> [Short exercise A]
Output the passage of the Dask text between "There are also" and "inc = delayed(inc)", inclusive, copied word for word.

> [Text to read]

================================

There are also a number of other projects in the Dask ecosystem that leverage both upstream components.

First Example (using `dask.delayed`)
------------------------------------

We'll start with a simple `dask.delayed` example that covers _a lot_ of how Dask works:

In [None]:
from dask.delayed import delayed

def inc(x):
    return x + 1

inc = delayed(inc)

In [None]:
inc(7)

Notice that this just creates a `Delayed` object.

In [None]:
eight = inc(7)

We have to ask Dask to determine the result via `compute()`

In [None]:
eight.compute()

We can start to construct a more complex task graph by chaining function calls:

In [None]:
@delayed
def inc(x):
    return x + 1

@delayed
def add(x, y):
    return x + y

In [None]:
five = add(inc(1), inc(2))

In [None]:
five.compute()

================================

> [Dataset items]
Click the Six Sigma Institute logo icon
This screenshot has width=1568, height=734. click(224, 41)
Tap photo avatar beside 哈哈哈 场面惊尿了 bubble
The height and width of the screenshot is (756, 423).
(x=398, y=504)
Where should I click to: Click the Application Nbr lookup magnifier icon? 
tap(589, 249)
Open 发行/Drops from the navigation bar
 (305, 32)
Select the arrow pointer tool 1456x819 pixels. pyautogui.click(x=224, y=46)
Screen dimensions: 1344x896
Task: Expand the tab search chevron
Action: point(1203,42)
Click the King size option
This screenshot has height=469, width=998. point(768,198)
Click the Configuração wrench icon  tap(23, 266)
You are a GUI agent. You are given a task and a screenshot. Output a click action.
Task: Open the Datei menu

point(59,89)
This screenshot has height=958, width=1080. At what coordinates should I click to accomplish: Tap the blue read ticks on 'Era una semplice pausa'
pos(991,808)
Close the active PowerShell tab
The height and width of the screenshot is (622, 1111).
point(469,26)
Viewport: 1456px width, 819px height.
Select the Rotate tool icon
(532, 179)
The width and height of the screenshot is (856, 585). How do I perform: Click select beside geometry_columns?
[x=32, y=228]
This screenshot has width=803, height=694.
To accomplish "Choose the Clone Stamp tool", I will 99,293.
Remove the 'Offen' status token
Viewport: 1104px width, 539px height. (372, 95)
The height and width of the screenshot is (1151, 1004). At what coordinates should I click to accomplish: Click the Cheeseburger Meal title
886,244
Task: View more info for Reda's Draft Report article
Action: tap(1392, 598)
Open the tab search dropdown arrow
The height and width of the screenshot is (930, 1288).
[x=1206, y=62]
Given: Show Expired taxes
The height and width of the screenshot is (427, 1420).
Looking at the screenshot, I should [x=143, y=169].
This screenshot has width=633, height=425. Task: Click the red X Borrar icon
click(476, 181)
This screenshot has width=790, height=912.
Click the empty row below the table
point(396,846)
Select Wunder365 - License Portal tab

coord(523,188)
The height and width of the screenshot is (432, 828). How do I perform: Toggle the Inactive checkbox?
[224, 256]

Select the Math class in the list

================================

> [Short exercise B]
Switch "icon" to "button" in the records between the first line of the records and the line holding "point(59,89)", inclusive, and give back only those lines with nothing else altered.

> [Full response A]
There are also a number of other projects in the Dask ecosystem that leverage both upstream components.

First Example (using `dask.delayed`)
------------------------------------

We'll start with a simple `dask.delayed` example that covers _a lot_ of how Dask works:

In [None]:
from dask.delayed import delayed

def inc(x):
    return x + 1

inc = delayed(inc)

> [Full response B]
Click the Six Sigma Institute logo button
This screenshot has width=1568, height=734. click(224, 41)
Tap photo avatar beside 哈哈哈 场面惊尿了 bubble
The height and width of the screenshot is (756, 423).
(x=398, y=504)
Where should I click to: Click the Application Nbr lookup magnifier button? 
tap(589, 249)
Open 发行/Drops from the navigation bar
 (305, 32)
Select the arrow pointer tool 1456x819 pixels. pyautogui.click(x=224, y=46)
Screen dimensions: 1344x896
Task: Expand the tab search chevron
Action: point(1203,42)
Click the King size option
This screenshot has height=469, width=998. point(768,198)
Click the Configuração wrench button  tap(23, 266)
You are a GUI agent. You are given a task and a screenshot. Output a click action.
Task: Open the Datei menu

point(59,89)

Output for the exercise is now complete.